Associate Minister of Health Tariana Turia and the Cancer Society have praised a ruling in the Australian High Court endorsing the federal government's world-first plain packaging laws for tobacco.
The High Court decision means all cigarettes and tobacco products in Australia will have to be sold in drab olive-brown packs from December.
Australian Health Minister Tanya Plibersek dedicated the court victory to big tobacco's victims.
"For anyone who has lost someone to smoking - this one's for you," she told reporters in Canberra on Wednesday.
Ms Turia says the decision gives New Zealand some security about moving forward with consultation on a similar policy.
"We have been watching the developments in Australia with huge interest, and we are extremely pleased that the decision now confirms that Australia's plain packaging regime is justified and conforms with the Australian constitution," Ms Turia said.

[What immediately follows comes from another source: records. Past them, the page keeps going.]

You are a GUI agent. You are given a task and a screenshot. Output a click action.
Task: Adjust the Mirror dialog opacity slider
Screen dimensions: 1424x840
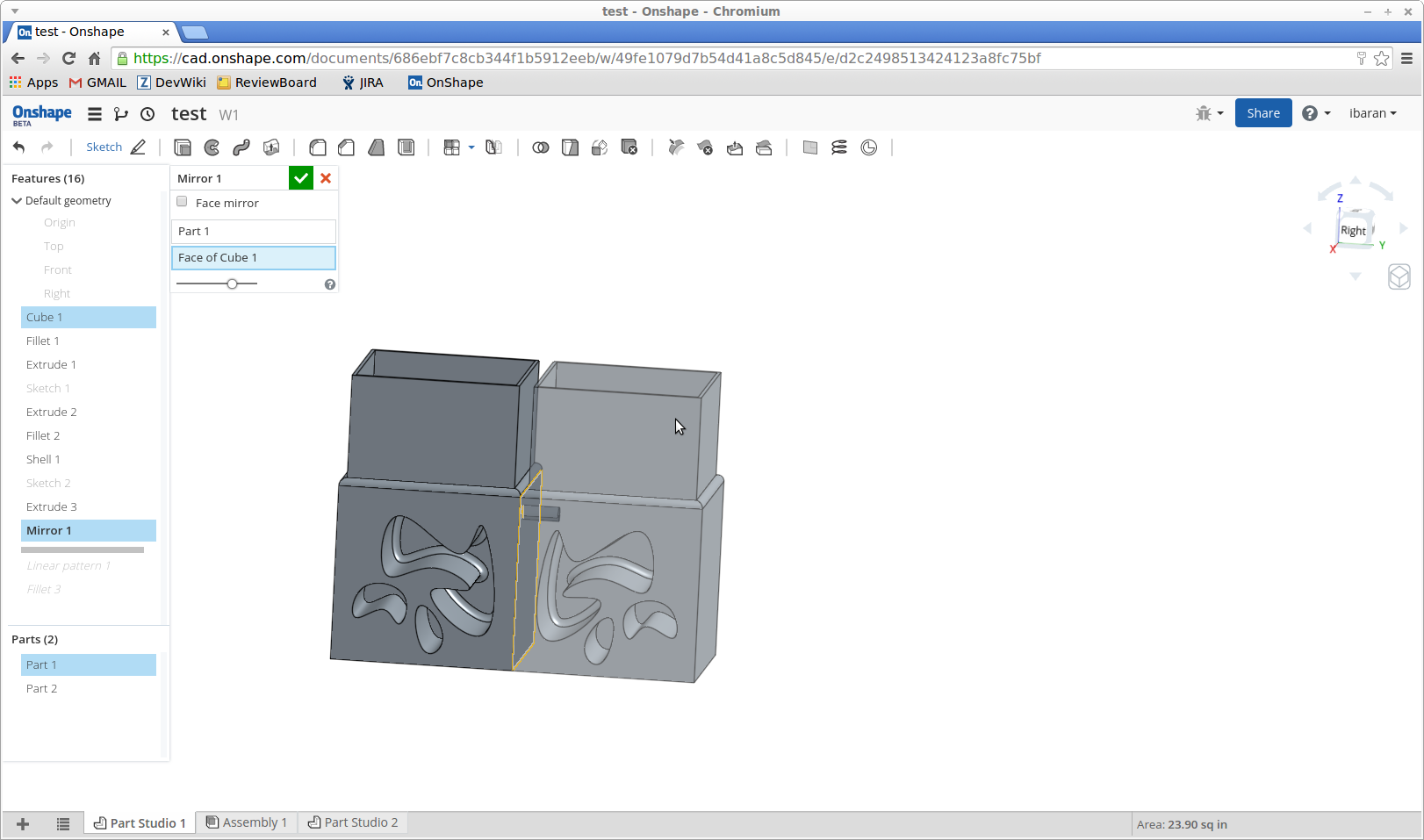[232, 284]
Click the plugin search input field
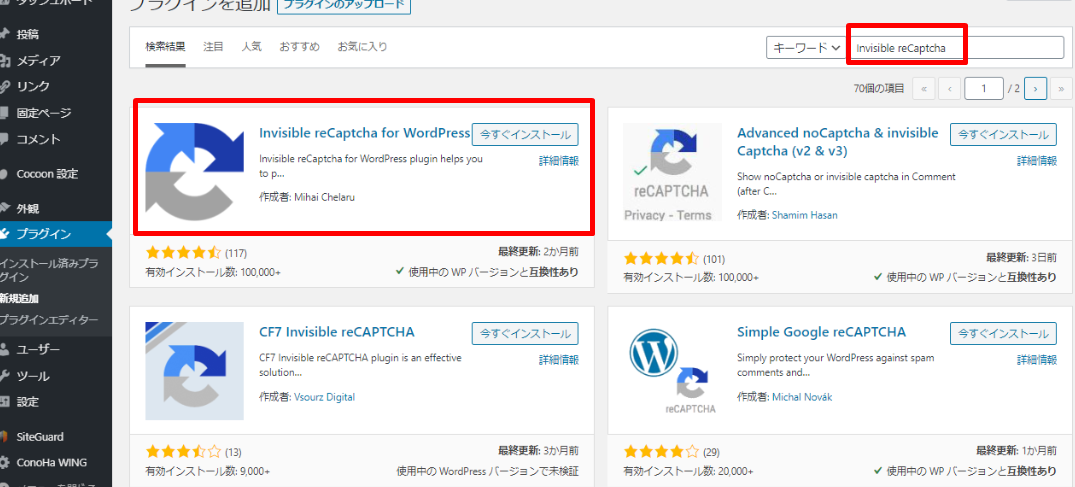Image resolution: width=1075 pixels, height=487 pixels. (x=957, y=47)

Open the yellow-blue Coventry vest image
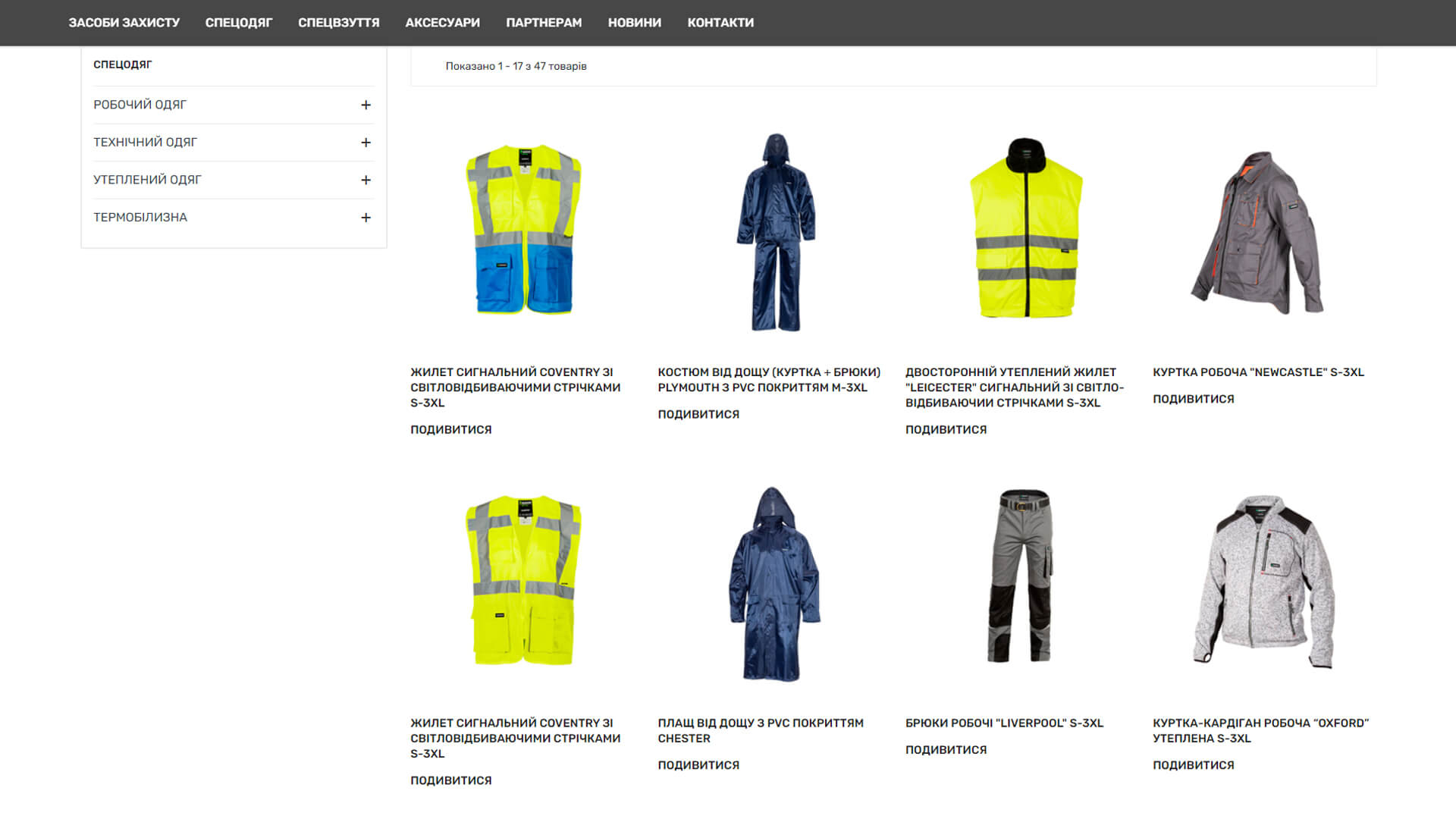coord(523,230)
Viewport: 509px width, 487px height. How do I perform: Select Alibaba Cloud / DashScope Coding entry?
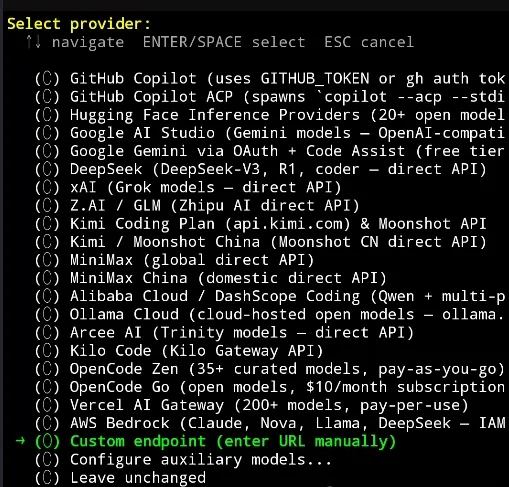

"This is more than just a victory for the Australian government, I think it is a global victory for those who have lost their lives to smoking, for their families and their communities."
Tobacco Control Advisor for the Cancer Society Skye Kimura said it was encouraging for New Zealand's plan to do the same.
"With tobacco products now out of sight and the consultation on plain packaging underway, this is good news," she said.
"It is great to see the Australian Government standing firm against the tobacco industry and standing up for the best public health interests of Australians."
However, big tobacco companies say the decision shouldn't have an impact on this side of the Tasman.
Imperial Tobacco New Zealand says it has no relevance to the New Zealand legal situation.
"The Australian High Court has ruled on the validity of this legislation, they did not rule on whether plain packaging is good policy," the company said in a statement.
British American Tobacco New Zealand (BATNZ) said the decision should be "cold comfort" to Ms Turia.
"Australia is alone in passing a plain packaging bill, countries such as Canada have also looked at the measure and chosen not to implement it," BATNZ spokesman Nick Booth said.
"Many more countries, including Russia, Mexico, Chile and Indonesia, have raised serious concerns about plain-packaging."
The High Court ruling comes a week after Imperial Tobacco completed a $45 million upgrade to its Petone factory which will quadruple its exports to Australia.
The victory against big tobacco should inspire other countries to push ahead with plain packaging laws, Australian Attorney-General Nicola Roxon says.
"Governments can take on big tobacco and win and it's worth countries looking again at what the next appropriate step is for them," she told reporters.
Ms Roxon urged big tobacco to now "accept the decision of the umpire" and drop international efforts to curb plain packaging.